→ **Selected excerpt**:
========

Thursday, 27 May 2010

Closing Session

The session started with prayers and a call of the names of deceased deacons, missionaries and ministers. It was a deeply moving moment with every member of the General Assembly standing whilst the names were being read out loud by Very Rev. Bill Hewitt.

After prayers, there was the departing address by the Principal Clerk the Very Reverend Finlay A.J. Macdonald who after receiving the kind salutation and welcoming words of the Right Rev. John Christie addressed the general Assembly for the last time. Very Rev. Macdonald has been Principal Clerk to the General Assembly since 2002 and has held this position with grace and erudition. He has been known to quote chapter and verse of reports from many “Blue Books” even sometimes remembering the page. Clearly such level of knowledge will be sadly missed. Very Rev Macdonald reminded the general assembly of a number of his predecessors, turning himself into a witty storyteller recounting humorous vignettes about the lives and perils of being a Principal Clerk. We all wish him every blessing on his retirement.

Wednesday, 26 May 2010

General Trustees report

Dr. James Jack presented the report. He mentioned that there were an increasing number of churches engaging with external organisations as they sought to develop their buildings in order to engage more effectively with their local communities. This shared use of buildings can only mean shared savings in the upkeep and maintenance of the buildings. He urges the commissioners to encourage their congregations to become innovative in their use of buildings and if possible to consider sharing the use of the buildings of their church.

Dr. Jack then reported on the upkeep of a deliverances passed last year instructing presbyteries to renew their insurances taking into consideration current valuations. He reported that 34 Presbyteries had completed such valuations, 12 were almost completed and only one presbytery had yet to complete the valuation. reported that the insurances had to be negotiated considering full reinstatement value.

Insurance costs were often mentioned during the discussion. This is echoing the financial situation of the Kirk. Some commissioners expressed the need for the General Trustees to be more proactive in the dissemination of information about available governmental funding for the upkeep of buildings, or the modification and upgrade for more efficient heating systems. Others expressed their desire for the General Trustees to negotiate on behalf of groups of parishes for collective buying of alternative forms of energy with which to heat the church buildings.

========

→ **Source data**:
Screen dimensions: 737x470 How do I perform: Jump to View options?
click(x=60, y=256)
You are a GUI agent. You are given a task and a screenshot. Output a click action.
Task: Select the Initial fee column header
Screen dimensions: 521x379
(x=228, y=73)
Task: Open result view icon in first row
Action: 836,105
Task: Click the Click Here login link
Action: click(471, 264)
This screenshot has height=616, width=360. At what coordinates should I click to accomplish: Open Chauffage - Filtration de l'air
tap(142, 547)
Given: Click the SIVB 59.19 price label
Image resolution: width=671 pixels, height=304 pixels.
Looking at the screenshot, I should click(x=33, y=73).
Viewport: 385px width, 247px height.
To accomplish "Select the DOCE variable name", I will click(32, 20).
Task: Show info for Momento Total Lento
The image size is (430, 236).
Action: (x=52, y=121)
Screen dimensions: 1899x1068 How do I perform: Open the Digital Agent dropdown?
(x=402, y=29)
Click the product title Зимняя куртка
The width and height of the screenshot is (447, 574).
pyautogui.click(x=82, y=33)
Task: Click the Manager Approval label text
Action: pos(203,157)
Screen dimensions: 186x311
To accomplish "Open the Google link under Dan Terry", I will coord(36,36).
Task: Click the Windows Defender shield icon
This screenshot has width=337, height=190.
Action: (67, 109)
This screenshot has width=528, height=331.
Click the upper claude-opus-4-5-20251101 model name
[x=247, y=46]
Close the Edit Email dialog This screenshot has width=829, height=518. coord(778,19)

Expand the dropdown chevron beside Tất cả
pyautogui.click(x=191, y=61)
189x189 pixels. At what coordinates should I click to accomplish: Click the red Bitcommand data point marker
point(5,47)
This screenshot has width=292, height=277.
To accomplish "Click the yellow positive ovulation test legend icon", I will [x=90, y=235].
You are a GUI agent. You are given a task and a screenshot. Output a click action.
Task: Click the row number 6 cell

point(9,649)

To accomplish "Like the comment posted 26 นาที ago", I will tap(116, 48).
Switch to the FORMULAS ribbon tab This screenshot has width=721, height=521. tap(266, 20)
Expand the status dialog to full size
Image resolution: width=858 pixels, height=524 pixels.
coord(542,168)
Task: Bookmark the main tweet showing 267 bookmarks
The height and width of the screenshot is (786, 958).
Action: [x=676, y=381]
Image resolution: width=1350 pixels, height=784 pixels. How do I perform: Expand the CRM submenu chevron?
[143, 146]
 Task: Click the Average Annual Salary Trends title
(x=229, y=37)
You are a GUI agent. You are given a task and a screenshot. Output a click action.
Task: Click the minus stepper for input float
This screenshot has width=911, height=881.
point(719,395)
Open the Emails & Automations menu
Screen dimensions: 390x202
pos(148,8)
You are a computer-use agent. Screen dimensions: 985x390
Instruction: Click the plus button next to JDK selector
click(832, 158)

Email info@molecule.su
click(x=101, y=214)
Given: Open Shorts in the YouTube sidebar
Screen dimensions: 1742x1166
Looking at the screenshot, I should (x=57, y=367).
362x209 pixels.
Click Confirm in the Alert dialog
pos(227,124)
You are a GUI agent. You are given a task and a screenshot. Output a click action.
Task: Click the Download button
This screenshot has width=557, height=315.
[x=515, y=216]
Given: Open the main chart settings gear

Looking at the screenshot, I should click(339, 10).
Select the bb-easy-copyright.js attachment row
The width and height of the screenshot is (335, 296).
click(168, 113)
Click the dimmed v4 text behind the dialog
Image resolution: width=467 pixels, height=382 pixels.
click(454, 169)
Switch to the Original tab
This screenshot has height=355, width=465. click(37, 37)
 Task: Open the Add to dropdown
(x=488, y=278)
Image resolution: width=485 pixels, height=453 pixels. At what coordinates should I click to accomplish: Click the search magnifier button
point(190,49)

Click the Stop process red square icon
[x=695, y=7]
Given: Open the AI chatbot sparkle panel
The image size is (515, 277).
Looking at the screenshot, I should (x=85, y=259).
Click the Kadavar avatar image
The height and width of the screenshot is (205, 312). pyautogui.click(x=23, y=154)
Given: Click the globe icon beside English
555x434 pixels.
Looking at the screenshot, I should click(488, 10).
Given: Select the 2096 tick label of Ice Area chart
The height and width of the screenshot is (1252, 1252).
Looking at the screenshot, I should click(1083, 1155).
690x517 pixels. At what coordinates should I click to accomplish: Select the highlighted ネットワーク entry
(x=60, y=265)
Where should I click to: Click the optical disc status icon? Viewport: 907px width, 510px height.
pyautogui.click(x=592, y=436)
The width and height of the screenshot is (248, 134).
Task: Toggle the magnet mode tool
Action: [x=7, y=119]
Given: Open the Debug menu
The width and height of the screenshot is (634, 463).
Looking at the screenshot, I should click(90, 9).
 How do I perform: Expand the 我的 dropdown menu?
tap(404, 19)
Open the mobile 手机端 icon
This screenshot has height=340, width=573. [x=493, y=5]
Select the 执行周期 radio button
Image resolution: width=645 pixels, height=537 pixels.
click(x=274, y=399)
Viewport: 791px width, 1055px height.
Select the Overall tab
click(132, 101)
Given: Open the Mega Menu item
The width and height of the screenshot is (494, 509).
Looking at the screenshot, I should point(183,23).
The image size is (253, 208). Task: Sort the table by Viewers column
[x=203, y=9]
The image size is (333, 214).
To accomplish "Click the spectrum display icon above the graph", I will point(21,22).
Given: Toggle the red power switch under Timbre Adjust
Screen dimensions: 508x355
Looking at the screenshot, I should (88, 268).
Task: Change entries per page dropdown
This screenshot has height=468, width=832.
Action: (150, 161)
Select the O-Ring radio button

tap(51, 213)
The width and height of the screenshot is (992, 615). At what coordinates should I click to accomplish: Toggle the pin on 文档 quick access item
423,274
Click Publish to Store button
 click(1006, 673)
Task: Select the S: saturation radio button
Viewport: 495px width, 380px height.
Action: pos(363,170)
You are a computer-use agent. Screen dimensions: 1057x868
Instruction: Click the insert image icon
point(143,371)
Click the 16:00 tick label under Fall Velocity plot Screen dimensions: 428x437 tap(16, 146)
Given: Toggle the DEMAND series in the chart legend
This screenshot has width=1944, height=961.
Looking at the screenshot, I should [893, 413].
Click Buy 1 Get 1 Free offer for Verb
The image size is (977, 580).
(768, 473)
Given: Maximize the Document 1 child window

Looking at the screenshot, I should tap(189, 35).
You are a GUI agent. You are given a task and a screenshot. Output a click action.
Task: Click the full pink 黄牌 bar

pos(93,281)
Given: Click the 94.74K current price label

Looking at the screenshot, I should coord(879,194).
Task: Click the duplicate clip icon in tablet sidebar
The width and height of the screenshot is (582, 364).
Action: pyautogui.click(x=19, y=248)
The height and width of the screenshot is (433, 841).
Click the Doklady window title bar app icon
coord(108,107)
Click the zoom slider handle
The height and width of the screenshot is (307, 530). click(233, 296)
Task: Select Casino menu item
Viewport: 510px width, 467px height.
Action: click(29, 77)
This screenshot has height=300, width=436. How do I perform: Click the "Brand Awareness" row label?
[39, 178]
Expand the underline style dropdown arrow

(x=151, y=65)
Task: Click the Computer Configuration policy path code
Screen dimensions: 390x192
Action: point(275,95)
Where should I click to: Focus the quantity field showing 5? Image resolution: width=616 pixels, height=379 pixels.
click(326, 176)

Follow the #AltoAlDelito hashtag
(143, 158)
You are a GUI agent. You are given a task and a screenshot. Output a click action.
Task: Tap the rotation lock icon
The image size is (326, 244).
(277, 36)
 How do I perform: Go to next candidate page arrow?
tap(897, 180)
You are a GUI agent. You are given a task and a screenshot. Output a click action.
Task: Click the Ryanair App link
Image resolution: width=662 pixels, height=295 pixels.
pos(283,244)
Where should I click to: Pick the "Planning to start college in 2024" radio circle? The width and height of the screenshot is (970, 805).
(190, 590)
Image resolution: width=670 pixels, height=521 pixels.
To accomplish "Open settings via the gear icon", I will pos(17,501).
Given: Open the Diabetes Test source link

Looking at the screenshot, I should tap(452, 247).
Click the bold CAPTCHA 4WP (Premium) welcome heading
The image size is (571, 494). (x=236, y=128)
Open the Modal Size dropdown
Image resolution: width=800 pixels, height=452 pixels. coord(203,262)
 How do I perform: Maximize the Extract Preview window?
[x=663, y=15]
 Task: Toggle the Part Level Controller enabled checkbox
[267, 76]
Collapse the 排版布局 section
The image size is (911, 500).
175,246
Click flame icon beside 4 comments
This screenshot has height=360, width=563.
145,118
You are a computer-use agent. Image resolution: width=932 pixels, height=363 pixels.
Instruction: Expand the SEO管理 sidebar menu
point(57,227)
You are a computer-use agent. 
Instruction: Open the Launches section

========

→ **Set task 1**:
Reproduce the General Assembly report between "After prayers, there" and "on his retirement.", inclusive, substituting "Senior Clerk" for "Principal Clerk".
→ **Set task 2**:
Locate each line in the rows that contains the string "button", with case counting, and copy those lines.
The rows have no connection to the General Assembly report.

→ **Full response 1**:
After prayers, there was the departing address by the Senior Clerk the Very Reverend Finlay A.J. Macdonald who after receiving the kind salutation and welcoming words of the Right Rev. John Christie addressed the general Assembly for the last time. Very Rev. Macdonald has been Senior Clerk to the General Assembly since 2002 and has held this position with grace and erudition. He has been known to quote chapter and verse of reports from many “Blue Books” even sometimes remembering the page. Clearly such level of knowledge will be sadly missed. Very Rev Macdonald reminded the general assembly of a number of his predecessors, turning himself into a witty storyteller recounting humorous vignettes about the lives and perils of being a Senior Clerk. We all wish him every blessing on his retirement.

→ **Full response 2**:
Instruction: Click the plus button next to JDK selector
Task: Click the Download button
Image resolution: width=485 pixels, height=453 pixels. At what coordinates should I click to accomplish: Click the search magnifier button
Select the 执行周期 radio button
Select the O-Ring radio button
Click Publish to Store button
Task: Select the S: saturation radio button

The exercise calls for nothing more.